== Records to process ==
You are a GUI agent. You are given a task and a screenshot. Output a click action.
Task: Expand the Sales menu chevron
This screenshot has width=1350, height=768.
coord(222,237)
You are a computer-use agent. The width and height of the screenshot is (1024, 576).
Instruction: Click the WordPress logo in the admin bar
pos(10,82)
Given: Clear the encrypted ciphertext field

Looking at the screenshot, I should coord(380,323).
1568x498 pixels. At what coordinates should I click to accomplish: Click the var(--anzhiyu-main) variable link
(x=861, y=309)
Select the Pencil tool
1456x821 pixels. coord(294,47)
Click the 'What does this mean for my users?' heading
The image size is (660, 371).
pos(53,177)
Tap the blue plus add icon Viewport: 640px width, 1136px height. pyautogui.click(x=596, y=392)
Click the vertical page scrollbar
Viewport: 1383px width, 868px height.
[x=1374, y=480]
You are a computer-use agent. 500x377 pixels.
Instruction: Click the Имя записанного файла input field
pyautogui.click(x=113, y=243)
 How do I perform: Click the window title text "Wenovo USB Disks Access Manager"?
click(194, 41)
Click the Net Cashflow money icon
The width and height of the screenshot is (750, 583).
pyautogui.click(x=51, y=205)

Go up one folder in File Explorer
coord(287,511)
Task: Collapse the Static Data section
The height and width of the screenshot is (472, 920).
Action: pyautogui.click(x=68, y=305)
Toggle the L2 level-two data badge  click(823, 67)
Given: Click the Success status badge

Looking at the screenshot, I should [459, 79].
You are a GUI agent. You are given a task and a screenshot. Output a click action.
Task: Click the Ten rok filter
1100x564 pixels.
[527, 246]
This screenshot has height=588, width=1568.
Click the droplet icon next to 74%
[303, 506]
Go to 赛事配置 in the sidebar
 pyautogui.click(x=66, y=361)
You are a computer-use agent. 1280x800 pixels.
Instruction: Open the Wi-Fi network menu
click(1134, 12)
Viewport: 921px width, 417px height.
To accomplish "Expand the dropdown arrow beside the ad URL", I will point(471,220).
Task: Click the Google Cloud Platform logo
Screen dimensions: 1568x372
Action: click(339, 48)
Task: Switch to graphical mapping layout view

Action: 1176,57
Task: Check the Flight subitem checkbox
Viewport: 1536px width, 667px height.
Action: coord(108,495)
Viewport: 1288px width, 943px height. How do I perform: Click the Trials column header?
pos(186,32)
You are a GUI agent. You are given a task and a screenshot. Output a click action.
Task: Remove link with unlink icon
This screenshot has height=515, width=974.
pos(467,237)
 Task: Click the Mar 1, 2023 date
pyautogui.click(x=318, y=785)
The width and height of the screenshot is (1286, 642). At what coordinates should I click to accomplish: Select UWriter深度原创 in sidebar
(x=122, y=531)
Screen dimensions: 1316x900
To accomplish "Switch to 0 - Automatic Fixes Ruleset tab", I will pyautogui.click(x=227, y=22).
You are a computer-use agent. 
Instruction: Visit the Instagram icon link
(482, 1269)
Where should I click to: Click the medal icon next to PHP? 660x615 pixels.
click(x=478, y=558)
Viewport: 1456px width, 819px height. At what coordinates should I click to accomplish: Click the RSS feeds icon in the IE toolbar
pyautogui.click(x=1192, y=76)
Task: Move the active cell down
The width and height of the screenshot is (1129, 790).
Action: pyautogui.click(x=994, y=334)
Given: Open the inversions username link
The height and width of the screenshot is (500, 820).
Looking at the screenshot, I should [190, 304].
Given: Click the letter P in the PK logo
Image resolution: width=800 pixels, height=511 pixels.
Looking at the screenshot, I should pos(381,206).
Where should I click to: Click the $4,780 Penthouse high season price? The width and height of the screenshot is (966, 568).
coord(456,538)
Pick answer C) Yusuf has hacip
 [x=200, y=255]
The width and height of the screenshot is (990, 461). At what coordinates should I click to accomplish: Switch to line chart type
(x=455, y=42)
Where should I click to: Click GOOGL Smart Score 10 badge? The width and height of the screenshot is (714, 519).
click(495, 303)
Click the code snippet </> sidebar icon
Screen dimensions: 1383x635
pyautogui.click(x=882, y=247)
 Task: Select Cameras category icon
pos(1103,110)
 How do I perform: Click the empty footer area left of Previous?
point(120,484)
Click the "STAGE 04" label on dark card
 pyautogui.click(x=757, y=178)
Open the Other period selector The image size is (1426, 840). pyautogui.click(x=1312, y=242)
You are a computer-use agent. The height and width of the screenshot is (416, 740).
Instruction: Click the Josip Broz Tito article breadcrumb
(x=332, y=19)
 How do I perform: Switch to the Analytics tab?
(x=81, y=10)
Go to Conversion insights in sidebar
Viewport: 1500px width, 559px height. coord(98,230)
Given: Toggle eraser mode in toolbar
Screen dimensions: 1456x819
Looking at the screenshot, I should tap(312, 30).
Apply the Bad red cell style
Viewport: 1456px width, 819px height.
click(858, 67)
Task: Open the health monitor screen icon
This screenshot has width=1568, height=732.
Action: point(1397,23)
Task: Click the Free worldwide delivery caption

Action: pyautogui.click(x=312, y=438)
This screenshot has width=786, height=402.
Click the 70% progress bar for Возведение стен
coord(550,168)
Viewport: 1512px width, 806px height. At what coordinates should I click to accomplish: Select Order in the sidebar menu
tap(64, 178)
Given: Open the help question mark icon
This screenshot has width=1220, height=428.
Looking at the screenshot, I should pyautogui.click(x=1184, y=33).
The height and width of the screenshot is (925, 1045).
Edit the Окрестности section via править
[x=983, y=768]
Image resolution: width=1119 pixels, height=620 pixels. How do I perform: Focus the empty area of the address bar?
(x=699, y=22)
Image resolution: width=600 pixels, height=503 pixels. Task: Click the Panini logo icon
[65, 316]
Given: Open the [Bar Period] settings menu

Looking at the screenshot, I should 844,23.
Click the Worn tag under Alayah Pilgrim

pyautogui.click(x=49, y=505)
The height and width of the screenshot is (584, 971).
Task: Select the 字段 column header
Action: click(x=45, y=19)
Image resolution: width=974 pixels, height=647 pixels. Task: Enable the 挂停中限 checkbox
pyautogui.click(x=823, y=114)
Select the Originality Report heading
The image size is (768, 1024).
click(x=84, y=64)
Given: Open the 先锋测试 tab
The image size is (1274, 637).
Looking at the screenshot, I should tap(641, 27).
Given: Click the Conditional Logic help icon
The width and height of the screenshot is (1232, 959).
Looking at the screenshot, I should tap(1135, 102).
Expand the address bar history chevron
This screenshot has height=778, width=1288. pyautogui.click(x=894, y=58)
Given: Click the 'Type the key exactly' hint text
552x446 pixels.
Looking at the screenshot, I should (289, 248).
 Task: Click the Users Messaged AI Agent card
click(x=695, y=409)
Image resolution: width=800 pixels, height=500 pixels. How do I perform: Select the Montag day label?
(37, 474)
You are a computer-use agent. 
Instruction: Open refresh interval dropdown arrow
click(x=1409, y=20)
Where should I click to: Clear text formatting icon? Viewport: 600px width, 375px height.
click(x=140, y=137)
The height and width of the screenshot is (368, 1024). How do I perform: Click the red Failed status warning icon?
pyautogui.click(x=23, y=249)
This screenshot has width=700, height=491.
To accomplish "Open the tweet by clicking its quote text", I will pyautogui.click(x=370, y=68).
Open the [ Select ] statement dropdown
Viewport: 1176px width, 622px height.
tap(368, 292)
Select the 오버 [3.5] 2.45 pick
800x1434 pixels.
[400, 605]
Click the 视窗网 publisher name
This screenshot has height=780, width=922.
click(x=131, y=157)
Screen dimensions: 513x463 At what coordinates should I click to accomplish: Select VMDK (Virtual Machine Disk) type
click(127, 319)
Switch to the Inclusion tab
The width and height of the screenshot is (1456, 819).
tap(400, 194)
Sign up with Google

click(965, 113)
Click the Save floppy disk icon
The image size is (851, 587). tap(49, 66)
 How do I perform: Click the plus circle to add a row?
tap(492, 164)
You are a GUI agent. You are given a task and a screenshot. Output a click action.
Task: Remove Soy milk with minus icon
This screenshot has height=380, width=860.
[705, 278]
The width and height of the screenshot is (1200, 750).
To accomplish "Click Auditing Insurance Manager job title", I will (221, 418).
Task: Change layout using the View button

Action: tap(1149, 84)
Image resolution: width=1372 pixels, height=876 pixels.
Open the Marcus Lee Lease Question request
===
Rewrite everything in the material from the line containing "Image resolution: width=1119" down to the line containing "click(x=84, y=64)" as a numbered list, leaving out blank lines.

1. Image resolution: width=1119 pixels, height=620 pixels. How do I perform: Focus the empty area of the address bar?
2. (x=699, y=22)
3. Image resolution: width=600 pixels, height=503 pixels. Task: Click the Panini logo icon
4. [65, 316]
5. Given: Open the [Bar Period] settings menu
6. Looking at the screenshot, I should 844,23.
7. Click the Worn tag under Alayah Pilgrim
8. pyautogui.click(x=49, y=505)
9. The height and width of the screenshot is (584, 971).
10. Task: Select the 字段 column header
11. Action: click(x=45, y=19)
12. Image resolution: width=974 pixels, height=647 pixels. Task: Enable the 挂停中限 checkbox
13. pyautogui.click(x=823, y=114)
14. Select the Originality Report heading
15. The image size is (768, 1024).
16. click(x=84, y=64)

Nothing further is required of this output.